When expanding our table, we now assume that any characters in the same partition are equivalent, and we only actually perform membership queries with, say, the smallest element of the partition. Thus instead of the \(|A||S|\) term we only perform \(\sum |P_i|\) term, where \(P_i\) is the set of partitions associated with state \(i\). In particular this is \(O(|S| \min(|A|, |S|)\).

Then when we find an experiment \(e\) and a transition \(s \to t\) via \(c\), instead of immediately adding to our experiment set we check whether we just have too coarse a partition. We do this by checking if \(sce \in \mathcal{L} = sc’e \in \mathcal{L}\), where \(c’\) is the “canonical” element of the partition that we selected when determining that this was the correct transition (if \(c = c’\) we can skip this bit). If this is not the case then we use it to refine the partition by splitting it into two based on whether \(sde \in \mathcal{L}\).
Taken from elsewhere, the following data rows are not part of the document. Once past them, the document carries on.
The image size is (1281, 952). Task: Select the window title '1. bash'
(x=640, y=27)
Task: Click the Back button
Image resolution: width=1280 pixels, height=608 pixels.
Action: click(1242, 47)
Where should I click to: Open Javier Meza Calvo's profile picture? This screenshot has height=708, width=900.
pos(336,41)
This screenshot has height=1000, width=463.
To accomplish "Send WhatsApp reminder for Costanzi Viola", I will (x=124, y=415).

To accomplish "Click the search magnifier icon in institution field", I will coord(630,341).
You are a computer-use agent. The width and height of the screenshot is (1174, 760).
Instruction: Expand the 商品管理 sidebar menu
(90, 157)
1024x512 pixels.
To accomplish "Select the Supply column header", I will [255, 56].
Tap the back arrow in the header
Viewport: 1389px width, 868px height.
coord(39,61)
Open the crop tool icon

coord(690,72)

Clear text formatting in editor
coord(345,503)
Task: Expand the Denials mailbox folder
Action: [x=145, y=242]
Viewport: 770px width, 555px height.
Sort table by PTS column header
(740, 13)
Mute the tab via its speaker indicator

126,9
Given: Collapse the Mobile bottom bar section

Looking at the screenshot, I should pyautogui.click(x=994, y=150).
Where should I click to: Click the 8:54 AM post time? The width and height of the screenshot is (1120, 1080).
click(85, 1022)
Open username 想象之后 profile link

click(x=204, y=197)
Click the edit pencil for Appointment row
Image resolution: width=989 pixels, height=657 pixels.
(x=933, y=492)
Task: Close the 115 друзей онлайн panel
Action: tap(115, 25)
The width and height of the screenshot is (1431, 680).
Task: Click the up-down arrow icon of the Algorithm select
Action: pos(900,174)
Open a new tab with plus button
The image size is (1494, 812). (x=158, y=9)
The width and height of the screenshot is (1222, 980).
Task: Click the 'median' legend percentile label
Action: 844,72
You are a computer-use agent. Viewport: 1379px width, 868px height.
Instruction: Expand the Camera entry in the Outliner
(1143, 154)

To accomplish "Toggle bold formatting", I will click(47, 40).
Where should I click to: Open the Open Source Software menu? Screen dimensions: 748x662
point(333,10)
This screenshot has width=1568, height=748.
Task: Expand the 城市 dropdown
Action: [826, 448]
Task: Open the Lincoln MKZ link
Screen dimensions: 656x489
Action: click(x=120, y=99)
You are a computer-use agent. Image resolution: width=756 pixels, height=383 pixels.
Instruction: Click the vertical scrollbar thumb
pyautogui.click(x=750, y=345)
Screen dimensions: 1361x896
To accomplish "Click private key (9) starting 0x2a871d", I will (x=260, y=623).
We then add the experiment to the list and rebuild the DFA. If this does not result in expanding our list of states (this can only happen if we did end up refining the partition), we then remove the experiment from the list! This can happen because we can end up with partitions that our existing experiments were sufficient to distinguish but where we never checked, and by not adding redundant experiments in that case we bound the number of experiments to the number of states.

This is correct for the same reasons that L* is correct – at any given stage, either our partitions are correct, or we refine them. However it will take an additional \(\sum (|P_i| – 1)\) counter-example steps to converge (where the \(P_i -\) here are the partitions from our final state, i.e. the true partitions).

Counter-examples are somewhat costly – regardless of how much it costs to find (which may be “free” in some sense), a counter example \(u\) takes  \(O(\log(|u|)\) membership queries to process. If we assume all counter-examples are minimized and so \(|u| \leq n\) where \(n\) is the number of states in the true minimal DFA, then that’s \(O(\log(n)\)

Suppose the true minimal DFA has \(n\) states and that \(m = \sum |P_i|\) in it. Then at each stage we either add one or more states, or we increase the number of partitions, thus we perform at most \(n + \sum (|P_i – 1) = n + m – n = m\) counter-example queries.

Each completion step takes \(O(m |E|\) to run, and we only added experiments in the case where we increased the number of states, so each step runs in \(O(m n)\), and the entire thing runs in at most \(O((mn + \log(n)) m)\). \(m \geq n\), so we can discard the \(\log(m)\) term and the whole thing runs in \(O(m^2 n)\).

In contrast, classic L* the steps take \(O(|A| n^2)\) and we run in at most \(n\) steps, so the complexity is \(O(|A| n^3\). So this is a complexity improvement if and only if \(n^2 |A| \geq m^2\) asymptotically, or in other words if \(\frac{m}{n} \geq \sqrt{|A|}\) (technically this is an invalid way to reason about asymptotics, but those were pretty tight estimates).

\(\frac{m}{n}\) is the average number of distinct equivalent classes over states. For my use case I expect this to be very low – typically the number of equivalence classes will be one!

For the more general use case this isn’t obviously a win – if \(|A|\) is small it almost certainly isn’t. e.g. when \(|A| = 2\) this condition is equivalent to saying that 60% of states don’t depend on the character to determine their transition at all.

I haven’t attempted to reason about it much, but one possible fix would be an adaptive algorithm that tracks the average on the states and partitions found so far, and as soon as it exceeds \(\sqrt{|A|}\) switches over to normal L*. My suspicion is that if you measure cost purely in terms of membership queries, this adaptive version is a substantial saving on almost any language model.